Kristan: Another mysterious realisation: I've played literally every FPS of any note this year except this one - the only one that anyone's actually excited about. It's waiting for me to play over Xmas, though, so I can find out if it's really as exciting as Tom reckons it is. The opening two levels I've played seem pretty nifty.
Kieron: In terms of the single-player FPS, we're again in the hangover after the party. The year or two after the appearance of the First Half-life was particularly downbeat, as all the games that appeared were started before anyone had a chance to play Half-life and so appeared a little bit mentally deficient compared with Valve's first Masterpiece. While Valve's second rewrote less rules than the first, it's still pushed the genre form in subtle ways that no-one else has even remotely matched up to. F.E.A.R. - with its brutality, occasional atmospheric flashes and agreeably visceral slow-motion - was probably the best of the bunch. However, that best really isn't good enough. Fingers cross the genre's throbbing headache will have evaporated come the end of next year.
16 Osu! Tatakae! Ouendan
DS / Nintendo / iNiS
Not reviewed, Game page
Tom: My favourite thing about Ouendan is that whenever I show it to somebody, they buy it, and then show it to their friends, and they buy it. And then we play together and despite the fact that I've had it the longest, I'm still not the best at it.
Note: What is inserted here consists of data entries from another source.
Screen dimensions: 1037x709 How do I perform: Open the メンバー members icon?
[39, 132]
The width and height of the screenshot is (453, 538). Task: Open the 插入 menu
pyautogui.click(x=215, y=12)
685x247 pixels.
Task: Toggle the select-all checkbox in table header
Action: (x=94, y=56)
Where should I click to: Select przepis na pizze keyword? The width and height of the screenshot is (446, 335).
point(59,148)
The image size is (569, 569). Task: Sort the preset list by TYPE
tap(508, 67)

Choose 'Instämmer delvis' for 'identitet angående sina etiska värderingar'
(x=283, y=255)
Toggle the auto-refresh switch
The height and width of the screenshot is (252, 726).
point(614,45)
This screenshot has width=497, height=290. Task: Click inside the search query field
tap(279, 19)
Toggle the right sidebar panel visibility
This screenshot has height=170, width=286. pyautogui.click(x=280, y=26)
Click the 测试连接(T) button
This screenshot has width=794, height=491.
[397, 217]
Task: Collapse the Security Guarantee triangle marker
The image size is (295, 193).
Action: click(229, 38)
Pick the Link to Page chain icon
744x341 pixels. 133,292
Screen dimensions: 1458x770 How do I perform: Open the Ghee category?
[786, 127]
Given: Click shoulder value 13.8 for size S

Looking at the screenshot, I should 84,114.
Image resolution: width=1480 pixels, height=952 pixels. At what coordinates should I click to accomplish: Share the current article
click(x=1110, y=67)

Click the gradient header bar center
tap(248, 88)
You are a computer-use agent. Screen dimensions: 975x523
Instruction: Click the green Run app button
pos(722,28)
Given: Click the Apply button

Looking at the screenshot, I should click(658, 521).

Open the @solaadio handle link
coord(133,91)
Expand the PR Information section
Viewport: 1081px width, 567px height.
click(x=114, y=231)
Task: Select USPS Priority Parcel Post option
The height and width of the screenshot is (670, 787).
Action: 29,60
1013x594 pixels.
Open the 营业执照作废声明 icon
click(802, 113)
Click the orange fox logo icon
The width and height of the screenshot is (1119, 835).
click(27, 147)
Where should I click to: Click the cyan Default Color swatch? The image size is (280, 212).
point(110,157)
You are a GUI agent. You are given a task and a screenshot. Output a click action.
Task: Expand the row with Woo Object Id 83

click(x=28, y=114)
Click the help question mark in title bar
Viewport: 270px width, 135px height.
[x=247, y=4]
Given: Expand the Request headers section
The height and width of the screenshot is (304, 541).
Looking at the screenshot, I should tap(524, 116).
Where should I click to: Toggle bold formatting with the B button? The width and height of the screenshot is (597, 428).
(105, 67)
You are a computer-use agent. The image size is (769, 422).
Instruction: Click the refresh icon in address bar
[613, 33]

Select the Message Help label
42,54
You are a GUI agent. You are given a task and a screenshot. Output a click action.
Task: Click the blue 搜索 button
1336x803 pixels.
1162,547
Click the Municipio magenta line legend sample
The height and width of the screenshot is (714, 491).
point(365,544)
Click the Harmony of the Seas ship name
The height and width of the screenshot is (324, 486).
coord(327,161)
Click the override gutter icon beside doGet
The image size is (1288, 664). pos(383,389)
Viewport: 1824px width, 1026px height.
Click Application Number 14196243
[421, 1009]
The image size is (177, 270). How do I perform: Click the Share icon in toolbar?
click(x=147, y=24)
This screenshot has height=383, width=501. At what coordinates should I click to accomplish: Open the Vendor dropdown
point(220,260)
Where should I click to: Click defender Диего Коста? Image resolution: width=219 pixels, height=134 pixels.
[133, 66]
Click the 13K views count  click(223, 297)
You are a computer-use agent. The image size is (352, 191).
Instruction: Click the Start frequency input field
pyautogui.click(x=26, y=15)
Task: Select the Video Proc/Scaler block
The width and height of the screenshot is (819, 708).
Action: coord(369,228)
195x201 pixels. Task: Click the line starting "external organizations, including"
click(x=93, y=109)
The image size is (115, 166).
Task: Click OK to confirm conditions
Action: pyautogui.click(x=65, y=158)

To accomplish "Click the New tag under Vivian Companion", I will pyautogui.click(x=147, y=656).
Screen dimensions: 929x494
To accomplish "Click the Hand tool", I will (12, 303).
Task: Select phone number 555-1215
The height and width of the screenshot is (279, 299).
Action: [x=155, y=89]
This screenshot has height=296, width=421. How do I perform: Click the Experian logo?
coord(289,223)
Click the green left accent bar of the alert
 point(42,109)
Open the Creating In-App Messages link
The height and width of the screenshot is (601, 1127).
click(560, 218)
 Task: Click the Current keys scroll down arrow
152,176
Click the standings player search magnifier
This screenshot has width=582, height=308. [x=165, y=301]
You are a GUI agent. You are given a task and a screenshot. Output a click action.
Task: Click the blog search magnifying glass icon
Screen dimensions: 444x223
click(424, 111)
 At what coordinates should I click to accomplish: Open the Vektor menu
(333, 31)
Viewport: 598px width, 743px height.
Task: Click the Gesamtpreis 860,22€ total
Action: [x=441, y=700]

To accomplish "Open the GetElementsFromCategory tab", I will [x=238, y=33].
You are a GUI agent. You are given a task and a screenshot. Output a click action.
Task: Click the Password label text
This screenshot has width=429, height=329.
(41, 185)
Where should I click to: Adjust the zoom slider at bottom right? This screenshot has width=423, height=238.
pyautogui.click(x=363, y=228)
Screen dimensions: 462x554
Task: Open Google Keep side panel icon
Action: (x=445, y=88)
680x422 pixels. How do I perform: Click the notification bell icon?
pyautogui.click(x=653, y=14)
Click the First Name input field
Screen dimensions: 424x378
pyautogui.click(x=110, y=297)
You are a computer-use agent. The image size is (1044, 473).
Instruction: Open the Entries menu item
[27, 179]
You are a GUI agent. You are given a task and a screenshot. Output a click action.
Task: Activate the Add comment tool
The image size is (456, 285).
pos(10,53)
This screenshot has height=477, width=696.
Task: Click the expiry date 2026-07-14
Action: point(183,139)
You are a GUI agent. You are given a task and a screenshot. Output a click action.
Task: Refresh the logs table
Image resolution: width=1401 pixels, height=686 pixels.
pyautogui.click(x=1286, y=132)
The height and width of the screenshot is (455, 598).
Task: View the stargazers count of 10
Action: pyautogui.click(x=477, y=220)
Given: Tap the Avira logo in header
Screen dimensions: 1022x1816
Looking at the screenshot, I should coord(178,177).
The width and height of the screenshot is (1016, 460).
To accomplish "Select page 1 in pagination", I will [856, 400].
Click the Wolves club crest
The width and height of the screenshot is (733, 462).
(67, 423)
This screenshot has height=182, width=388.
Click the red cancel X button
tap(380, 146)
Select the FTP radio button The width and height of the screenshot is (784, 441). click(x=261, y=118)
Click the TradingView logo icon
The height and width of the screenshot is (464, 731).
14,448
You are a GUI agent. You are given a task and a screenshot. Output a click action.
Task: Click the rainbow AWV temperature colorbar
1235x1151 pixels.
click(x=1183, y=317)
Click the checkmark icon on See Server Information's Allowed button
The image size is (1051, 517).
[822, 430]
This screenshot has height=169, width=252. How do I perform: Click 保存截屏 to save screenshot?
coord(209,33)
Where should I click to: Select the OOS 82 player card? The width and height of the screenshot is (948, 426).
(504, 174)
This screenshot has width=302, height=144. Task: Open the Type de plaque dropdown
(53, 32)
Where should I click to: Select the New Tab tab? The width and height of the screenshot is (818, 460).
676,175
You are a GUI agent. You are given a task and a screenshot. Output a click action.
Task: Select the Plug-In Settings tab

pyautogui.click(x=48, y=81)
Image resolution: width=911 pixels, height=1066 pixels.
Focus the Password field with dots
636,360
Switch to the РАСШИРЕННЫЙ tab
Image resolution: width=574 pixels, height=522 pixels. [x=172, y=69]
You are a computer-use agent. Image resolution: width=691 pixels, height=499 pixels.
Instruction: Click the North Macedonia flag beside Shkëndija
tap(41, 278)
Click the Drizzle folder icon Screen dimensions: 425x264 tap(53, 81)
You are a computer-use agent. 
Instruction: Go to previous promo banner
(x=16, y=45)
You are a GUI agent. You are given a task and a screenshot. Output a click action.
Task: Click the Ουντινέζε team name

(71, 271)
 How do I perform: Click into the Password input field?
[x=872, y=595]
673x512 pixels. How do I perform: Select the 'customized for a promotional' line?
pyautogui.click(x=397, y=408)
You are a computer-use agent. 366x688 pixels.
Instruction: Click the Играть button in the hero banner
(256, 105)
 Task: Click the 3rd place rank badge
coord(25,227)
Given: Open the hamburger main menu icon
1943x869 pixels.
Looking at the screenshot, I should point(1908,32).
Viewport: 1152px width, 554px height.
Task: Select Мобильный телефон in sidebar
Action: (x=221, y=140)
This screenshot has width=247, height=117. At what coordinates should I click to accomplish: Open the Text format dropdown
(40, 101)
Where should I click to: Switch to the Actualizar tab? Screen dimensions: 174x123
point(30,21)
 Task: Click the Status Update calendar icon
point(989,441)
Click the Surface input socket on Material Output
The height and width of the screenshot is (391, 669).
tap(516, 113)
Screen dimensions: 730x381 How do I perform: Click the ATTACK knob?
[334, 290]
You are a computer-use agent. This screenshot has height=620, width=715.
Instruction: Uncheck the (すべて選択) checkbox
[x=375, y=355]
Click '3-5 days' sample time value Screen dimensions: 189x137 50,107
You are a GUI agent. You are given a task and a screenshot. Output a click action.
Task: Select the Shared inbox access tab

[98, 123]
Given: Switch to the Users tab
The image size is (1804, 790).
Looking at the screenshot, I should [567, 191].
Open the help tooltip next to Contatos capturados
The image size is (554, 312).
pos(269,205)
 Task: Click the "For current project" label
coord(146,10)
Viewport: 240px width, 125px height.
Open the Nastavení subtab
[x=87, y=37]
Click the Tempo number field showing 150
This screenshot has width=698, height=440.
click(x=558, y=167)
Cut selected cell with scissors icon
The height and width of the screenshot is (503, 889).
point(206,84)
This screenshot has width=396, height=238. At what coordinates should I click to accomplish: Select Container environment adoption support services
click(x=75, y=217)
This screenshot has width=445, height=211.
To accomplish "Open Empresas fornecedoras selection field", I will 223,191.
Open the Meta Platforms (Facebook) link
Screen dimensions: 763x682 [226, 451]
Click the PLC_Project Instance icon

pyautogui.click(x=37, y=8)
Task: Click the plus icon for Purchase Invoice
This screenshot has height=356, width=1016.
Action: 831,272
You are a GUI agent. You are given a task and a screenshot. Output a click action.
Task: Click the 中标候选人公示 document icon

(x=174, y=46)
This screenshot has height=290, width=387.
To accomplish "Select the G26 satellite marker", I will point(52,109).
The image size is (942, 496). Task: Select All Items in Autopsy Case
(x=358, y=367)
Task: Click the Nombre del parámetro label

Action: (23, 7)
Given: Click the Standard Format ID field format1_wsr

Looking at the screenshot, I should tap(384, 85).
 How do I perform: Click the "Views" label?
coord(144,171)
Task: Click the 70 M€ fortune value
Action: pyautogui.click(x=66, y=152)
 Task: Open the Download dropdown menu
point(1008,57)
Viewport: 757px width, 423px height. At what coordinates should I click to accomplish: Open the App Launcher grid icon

Rhythm-response is quite often belittled, in my experience, but I think this is the best example of why it shouldn't be: a universally appealing J-pop soundtrack, expertly judged difficulty levels and a design that works in such a way that you feel like it's a genuinely different game when you go back to play it on the harder ones. It certainly demands a certain amount of persistence, but once you start "getting" a particular level, it's almost as though you're conducting it, scribbling absurd little patterns in the air and soaring with every vocal. Best-of-type since Amplitude, for me. Let's hope the rumours of a European version are true. And in the meantime, let's all import it anyway, yes?
Kristan: Oi, cock, show it to me!
Kieron: In my head, this sounds a little like "Have a BAN-ann-aa!".